Trecho do documento:
Ministério Público Federal denuncia 10 por irregularidades em obra do Centro de Convenções

O MPF requer a condenação dos denunciados, na reparação dos danos causados à União.
Ministério Público Federal denuncia 10 por irregularidades em obra do Centro de Convenções
Reforma no Centro de Convenções. Foto: Gabriel Tôrres/CT

O Ministério Público Federal (MPF) no Piauí denunciou, na Justiça Federal, 10 pessoas em uma investigação que apura o superfaturamento na obra de reforma do Centro de Convenções de Teresina. As denuncias foram feitas no último dia 26 de novembro.

Dados extraídos:
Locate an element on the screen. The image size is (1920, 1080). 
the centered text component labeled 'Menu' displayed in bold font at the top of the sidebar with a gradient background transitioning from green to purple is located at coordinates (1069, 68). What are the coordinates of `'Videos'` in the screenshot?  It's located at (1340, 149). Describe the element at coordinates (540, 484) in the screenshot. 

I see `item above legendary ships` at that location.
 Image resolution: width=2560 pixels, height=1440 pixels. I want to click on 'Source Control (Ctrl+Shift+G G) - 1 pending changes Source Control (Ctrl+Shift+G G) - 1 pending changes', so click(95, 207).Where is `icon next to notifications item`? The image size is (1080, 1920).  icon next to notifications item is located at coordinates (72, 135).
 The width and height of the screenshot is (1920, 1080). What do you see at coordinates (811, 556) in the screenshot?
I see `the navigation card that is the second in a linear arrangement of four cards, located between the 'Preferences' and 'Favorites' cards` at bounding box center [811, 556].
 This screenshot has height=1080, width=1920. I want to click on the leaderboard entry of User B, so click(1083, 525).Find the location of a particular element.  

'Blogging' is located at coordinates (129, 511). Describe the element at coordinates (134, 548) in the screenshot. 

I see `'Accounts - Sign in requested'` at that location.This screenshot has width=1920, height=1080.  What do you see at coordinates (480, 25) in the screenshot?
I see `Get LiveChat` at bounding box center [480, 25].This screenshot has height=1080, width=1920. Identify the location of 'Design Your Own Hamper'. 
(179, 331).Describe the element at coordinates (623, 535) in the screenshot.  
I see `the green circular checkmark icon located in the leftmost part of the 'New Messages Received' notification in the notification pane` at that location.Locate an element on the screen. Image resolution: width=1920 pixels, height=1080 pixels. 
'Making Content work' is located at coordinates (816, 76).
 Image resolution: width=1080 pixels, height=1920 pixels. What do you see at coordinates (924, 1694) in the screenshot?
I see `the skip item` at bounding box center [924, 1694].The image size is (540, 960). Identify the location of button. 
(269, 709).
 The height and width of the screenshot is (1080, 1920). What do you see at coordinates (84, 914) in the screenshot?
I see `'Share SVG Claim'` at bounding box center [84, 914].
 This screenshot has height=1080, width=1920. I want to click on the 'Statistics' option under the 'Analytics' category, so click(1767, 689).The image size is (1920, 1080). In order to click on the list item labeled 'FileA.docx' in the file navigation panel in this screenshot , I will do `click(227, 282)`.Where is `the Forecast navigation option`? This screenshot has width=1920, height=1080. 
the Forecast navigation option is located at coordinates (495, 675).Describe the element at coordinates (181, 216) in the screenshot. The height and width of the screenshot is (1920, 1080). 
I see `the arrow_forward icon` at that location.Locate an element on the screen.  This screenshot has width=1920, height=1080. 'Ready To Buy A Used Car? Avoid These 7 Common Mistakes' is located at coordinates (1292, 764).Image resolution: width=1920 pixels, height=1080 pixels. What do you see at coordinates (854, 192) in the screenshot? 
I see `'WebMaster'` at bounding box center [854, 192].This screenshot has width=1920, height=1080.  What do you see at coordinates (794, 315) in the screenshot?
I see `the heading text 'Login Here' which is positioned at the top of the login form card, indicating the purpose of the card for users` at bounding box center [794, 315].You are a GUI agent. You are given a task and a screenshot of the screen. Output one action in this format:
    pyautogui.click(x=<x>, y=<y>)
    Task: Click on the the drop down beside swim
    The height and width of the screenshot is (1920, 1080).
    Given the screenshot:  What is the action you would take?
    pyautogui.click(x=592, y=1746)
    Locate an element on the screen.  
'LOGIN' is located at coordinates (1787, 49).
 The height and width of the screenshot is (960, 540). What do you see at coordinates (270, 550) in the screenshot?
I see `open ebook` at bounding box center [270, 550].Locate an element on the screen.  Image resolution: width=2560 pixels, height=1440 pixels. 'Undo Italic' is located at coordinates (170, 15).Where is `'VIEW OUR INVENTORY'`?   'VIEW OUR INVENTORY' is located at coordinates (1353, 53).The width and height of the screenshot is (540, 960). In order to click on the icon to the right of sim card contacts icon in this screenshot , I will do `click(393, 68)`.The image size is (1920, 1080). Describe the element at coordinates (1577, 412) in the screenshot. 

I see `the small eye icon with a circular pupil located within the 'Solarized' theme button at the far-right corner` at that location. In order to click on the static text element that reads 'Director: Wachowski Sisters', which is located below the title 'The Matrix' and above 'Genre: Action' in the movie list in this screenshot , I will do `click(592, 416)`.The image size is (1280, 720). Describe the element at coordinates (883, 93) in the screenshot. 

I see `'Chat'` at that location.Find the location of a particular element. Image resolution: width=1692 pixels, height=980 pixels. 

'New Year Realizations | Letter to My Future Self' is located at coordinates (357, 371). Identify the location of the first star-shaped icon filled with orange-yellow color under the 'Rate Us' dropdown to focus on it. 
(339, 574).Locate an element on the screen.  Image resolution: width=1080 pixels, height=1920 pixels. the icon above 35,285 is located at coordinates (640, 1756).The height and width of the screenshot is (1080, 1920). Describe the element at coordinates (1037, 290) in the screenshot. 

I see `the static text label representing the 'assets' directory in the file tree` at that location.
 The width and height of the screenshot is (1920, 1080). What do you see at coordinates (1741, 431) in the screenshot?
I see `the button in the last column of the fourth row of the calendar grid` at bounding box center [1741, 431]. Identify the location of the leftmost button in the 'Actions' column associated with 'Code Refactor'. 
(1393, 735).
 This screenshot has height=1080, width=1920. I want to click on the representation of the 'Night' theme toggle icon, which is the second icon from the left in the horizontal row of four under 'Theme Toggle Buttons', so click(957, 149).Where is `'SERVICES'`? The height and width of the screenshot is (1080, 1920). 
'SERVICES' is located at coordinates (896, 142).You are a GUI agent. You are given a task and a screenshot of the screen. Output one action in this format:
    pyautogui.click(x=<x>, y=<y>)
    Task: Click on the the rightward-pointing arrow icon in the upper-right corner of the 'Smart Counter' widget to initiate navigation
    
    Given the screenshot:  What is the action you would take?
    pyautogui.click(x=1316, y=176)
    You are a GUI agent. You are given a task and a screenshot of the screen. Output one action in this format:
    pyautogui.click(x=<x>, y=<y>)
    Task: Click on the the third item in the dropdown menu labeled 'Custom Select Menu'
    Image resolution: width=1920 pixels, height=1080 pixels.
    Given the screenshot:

Tarefa: Quais órgãos e entes públicos aparecem no trecho sobre a denúncia do MPF? Liste todos. Os dados vêm de uma fonte diferente da do trecho.

Resultado da tarefa:
- Ministério Público Federal (MPF)
- Justiça Federal
- União